Formation of corrosion inhibitor film to protect the steel pipe wall.

Corrosion inhibitors are chemicals that can significantly reduce the corrosion of metals when applied properly into the fluids. In oil gas industry, gas system typically requires vapor phase corrosion inhibitor while liquid containing system typically requires film forming corrosion inhibitors. This article mainly covers film forming corrosion inhibitors in oil gas industry. Corrosion inhibitors used in acid stimulation are covered separately.

What are the signs of corrosion in oil gas production?
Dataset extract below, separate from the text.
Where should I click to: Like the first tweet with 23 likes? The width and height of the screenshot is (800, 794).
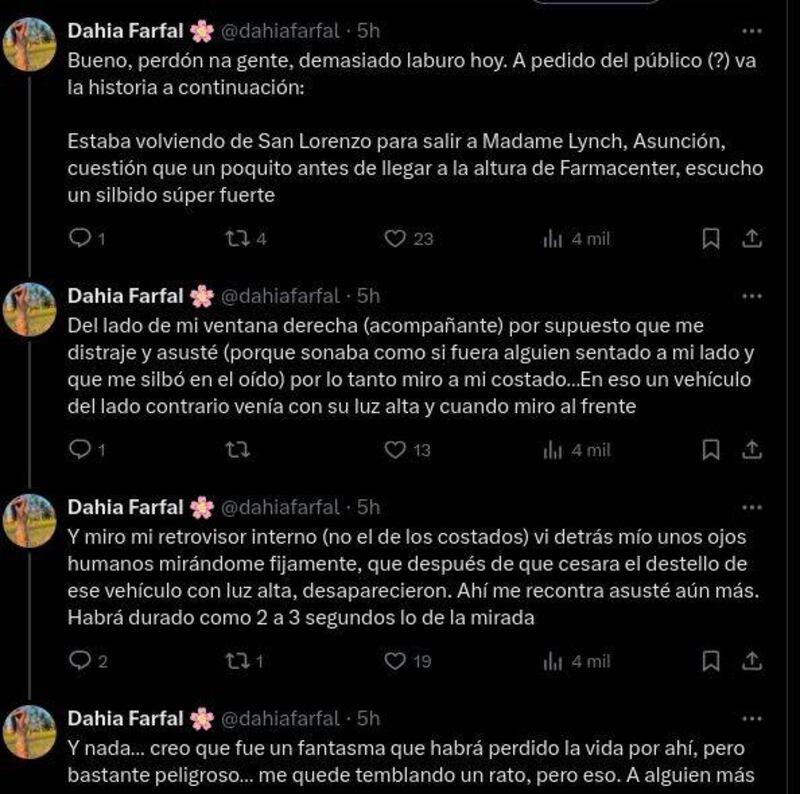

Corrosion can occur wherever there is water, metal, and a difference in electrical potential to create a cathode and an anode[1]. How do you tell you have a corrosion problem?

Reduced production

Production rates may begin to decrease, which could mean that the integrity of the tubing has been breached and a portion of the production fluid is escaping before reaching the surface.

Decreased casing pressure

There could be a decrease in casing pressure, which could mean that the casing wall has been breached and is allowing pressure to escape.

High iron counts

A water analysis could show high iron counts, which would suggest that iron in the metal surface is being corroded away. In a sour system where iron can drop out of water as scale, other metal ion counts need to be considered for signs of corrosion, e.g. mangnese, chrome, etc.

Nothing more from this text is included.